I was not personally affected by the bombings in the sense that I was nowhere near them when they went off and I know nobody who was directly involved. I am not someone who reacts to external events with great emotion and my life is much as it ever was. But, and this is rather a large but, my mental landscape was empty – like a ghost town in an old western, where the only movement is a tumbleweed blowing down the street. I had a constant sense of eerie quietness.
Thursday itself was very strange. I only knew something was wrong when colleagues phoned-in saying that they were having difficulty getting into work because the whole underground network was closed down because of power surges or a security alert. The rest of the day was spent trying to get work done with fewer people whilst constantly checking on the Internet to see more news. There was a horrible obsessiveness about reading the same things again and again to see if there was any more information. I finished about 7pm and ran to Euston (4 miles)to catch my train home. It was a most unpleasant run, where everything felt wrong. I felt wrong and the city was all wrong - theatres, bars and restaurants were closed and even Covent Garden was subdued. But I did not feel the emptiness until I got to the Euston Road. It was closed to all traffic - so still, so quiet.
It was then that I remembered the Potters Bar rail crash. On that day I had been at a meeting in an office block in the concourse of Potters Bar station. Our party was breaking for lunch, just walking down the stairs, when we heard the crump of the crash. We ran to the station and were amongst the first people there - trying in some way to help and not really knowing what to do.
When I think of what happened I don’t really remember what I saw: the broken bodies on the track, looking like puppets whose strings had been cut, or the way the carriage was wedged under the platform roof at a crazy angle. Instead I feel the stillness. Everything was quiet, disconnected and empty – and that is what I still feel inside myself. On thursday it all came back.

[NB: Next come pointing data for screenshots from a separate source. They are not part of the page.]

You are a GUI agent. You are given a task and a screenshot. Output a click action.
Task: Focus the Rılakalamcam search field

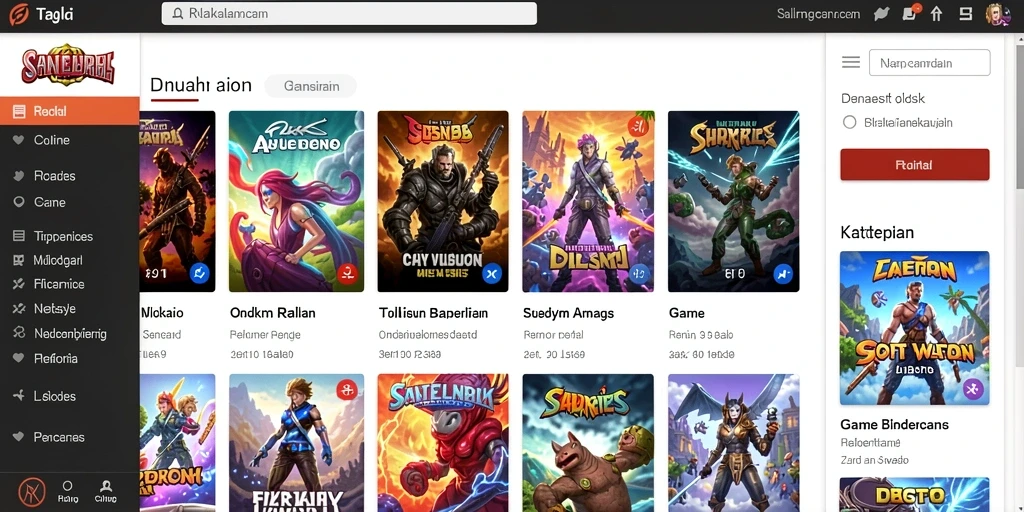click(x=349, y=13)
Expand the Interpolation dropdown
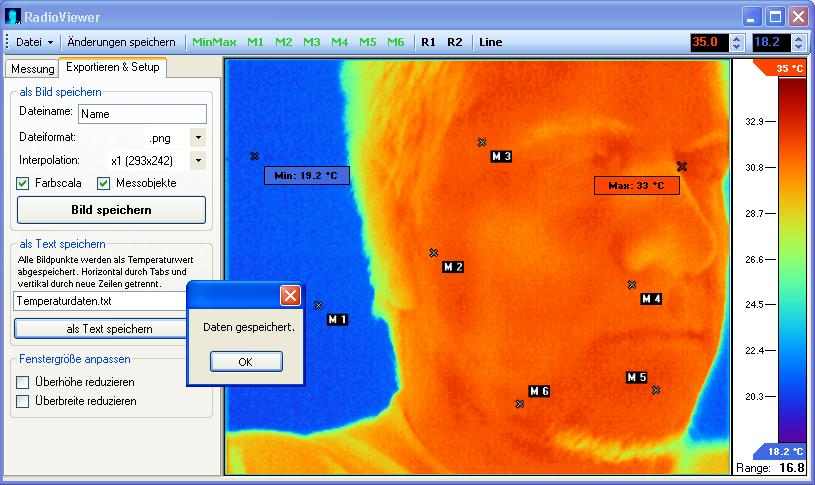The height and width of the screenshot is (485, 815). click(197, 160)
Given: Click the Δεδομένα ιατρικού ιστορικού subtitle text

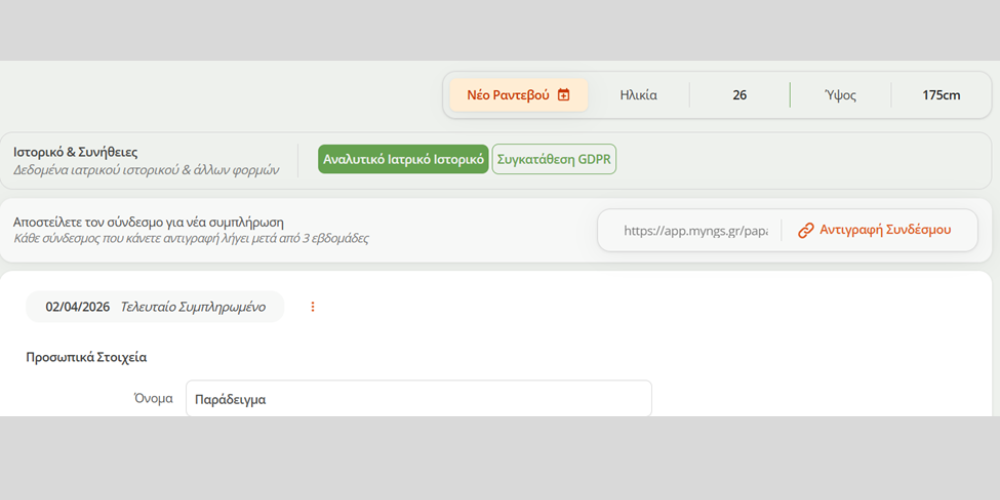Looking at the screenshot, I should (x=146, y=169).
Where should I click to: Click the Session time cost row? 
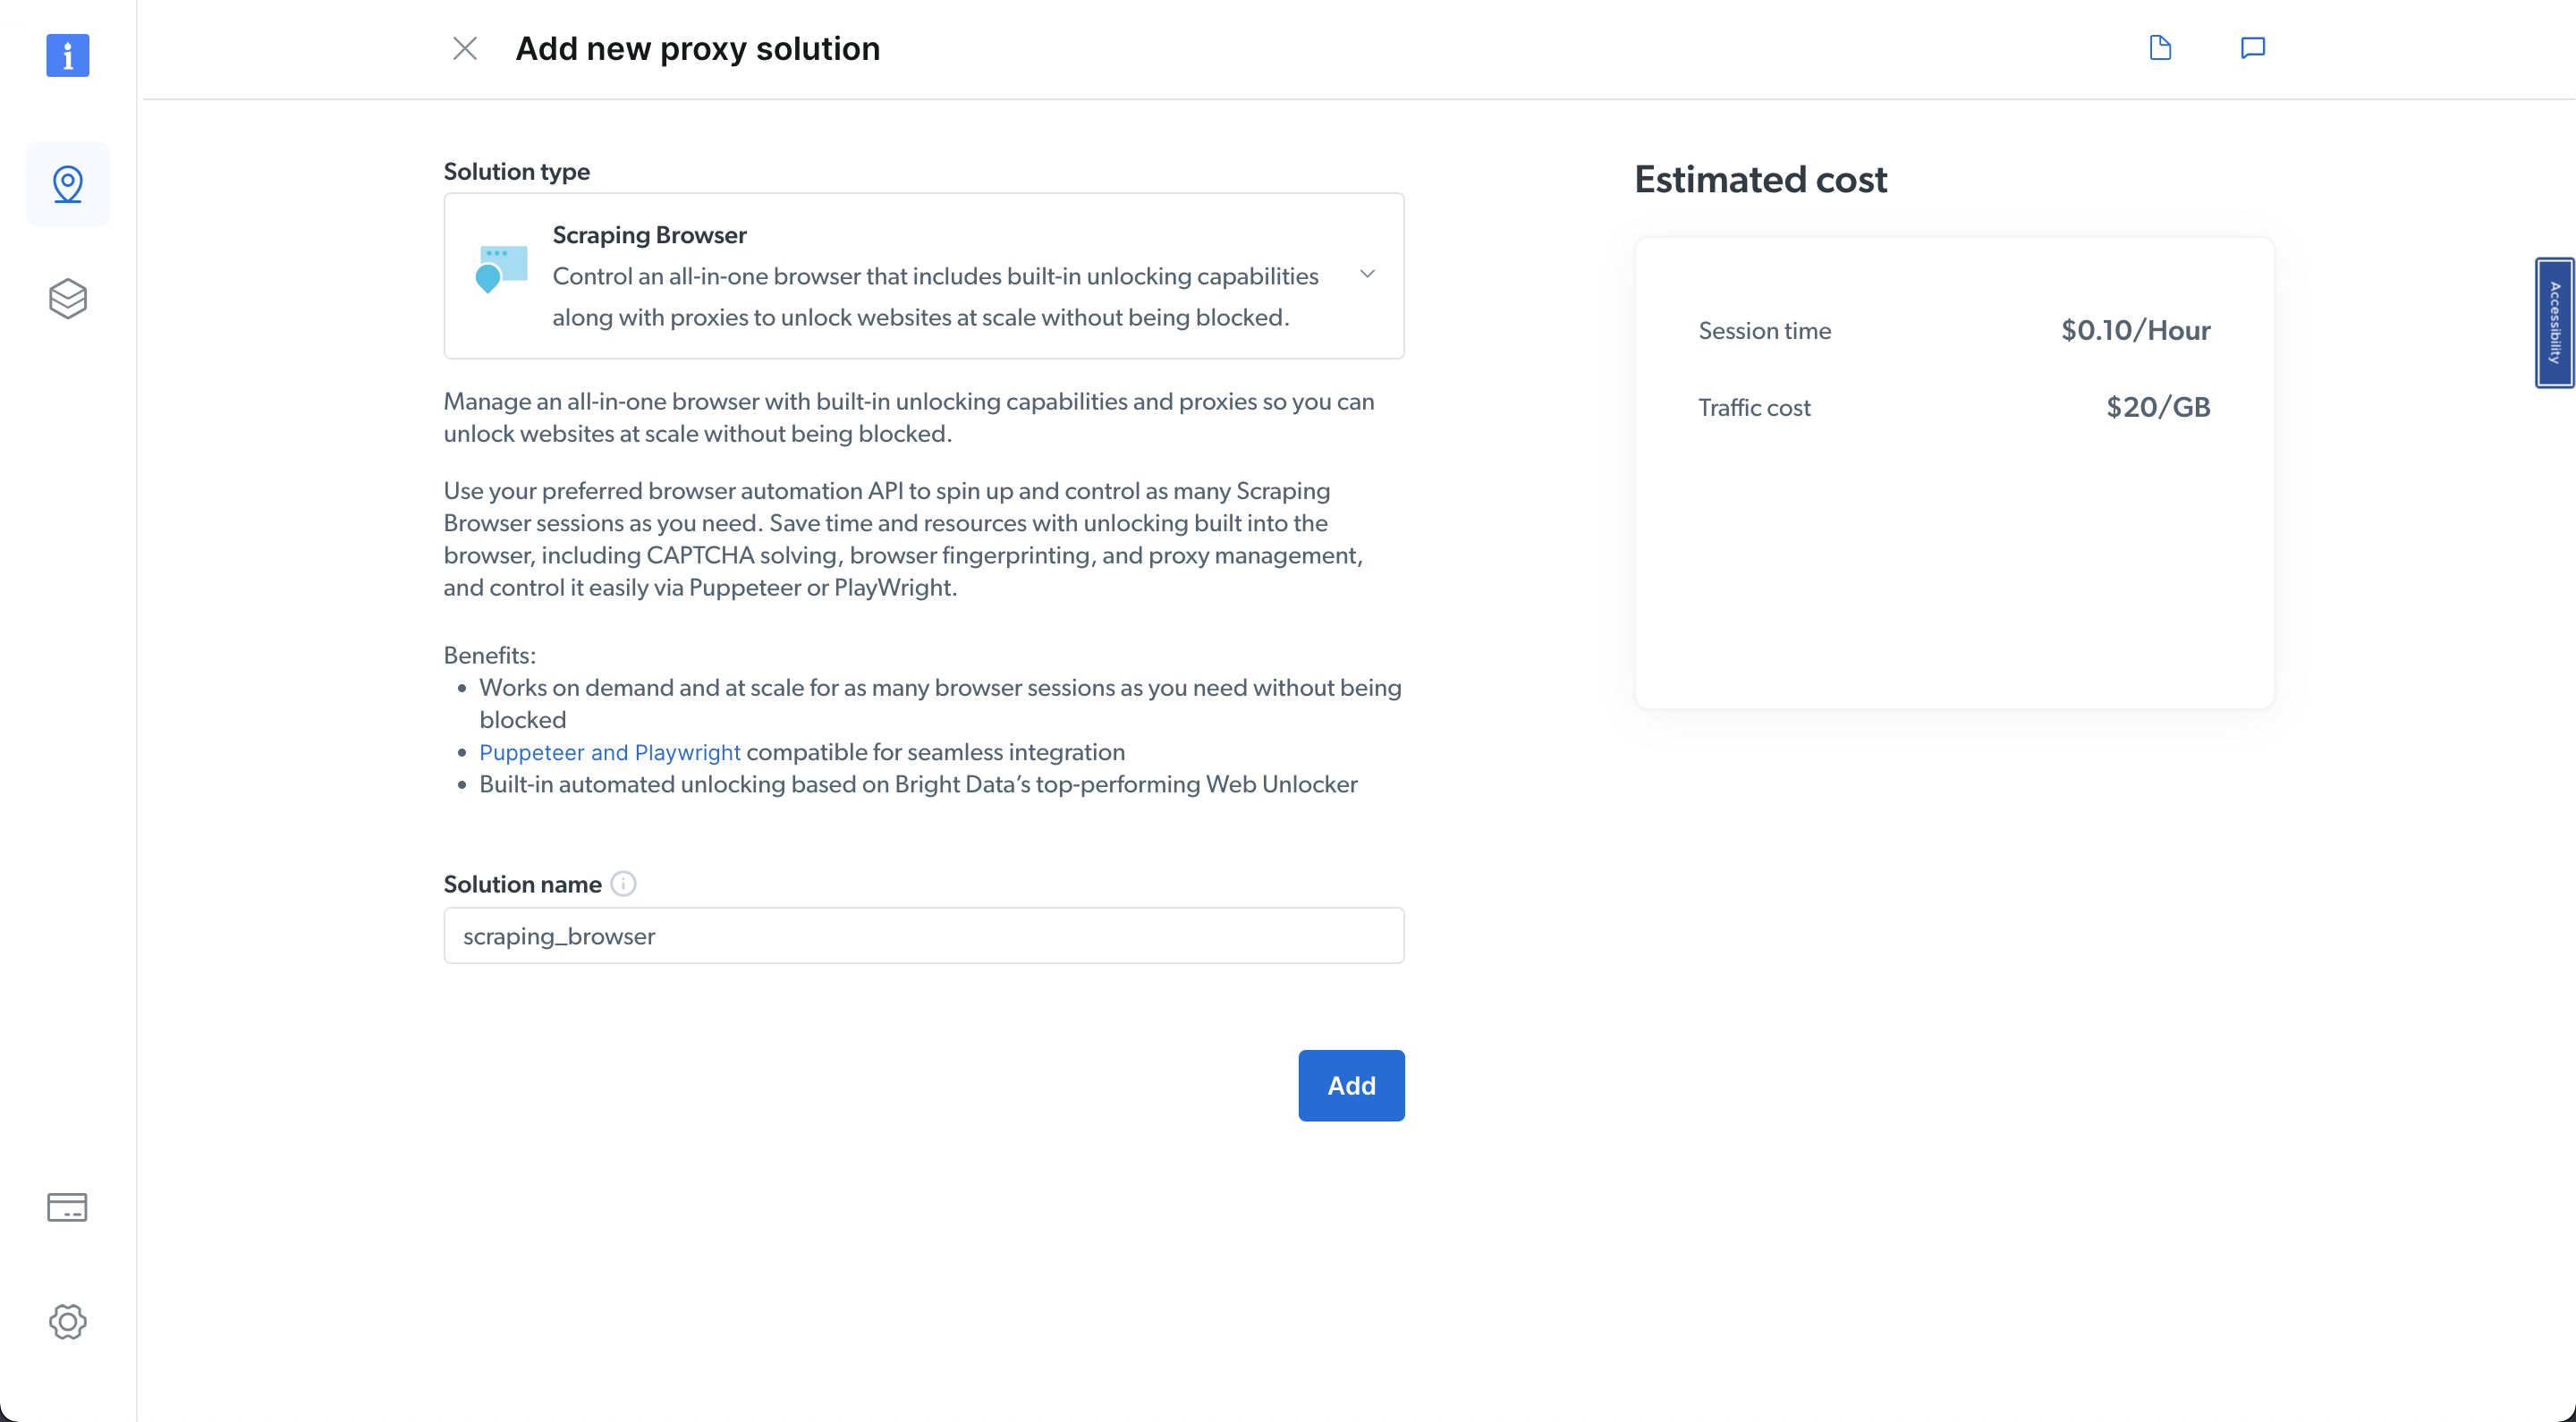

After that I did not want to write about running but I did want to run. So on Sunday I went back to my canal and my base run. It was leafy, beautiful and peaceful and, although it was a bit too hot and I suffered more than usual, at the end I was uplifted. My spirits were restored.
Now once again I want to write about running. The whole point of this blog is to try to record those moments when the simple act of putting one foot in front of another for a longish period of time can transform the way you feel. Make you once again feel connected. It is what I am trying to express.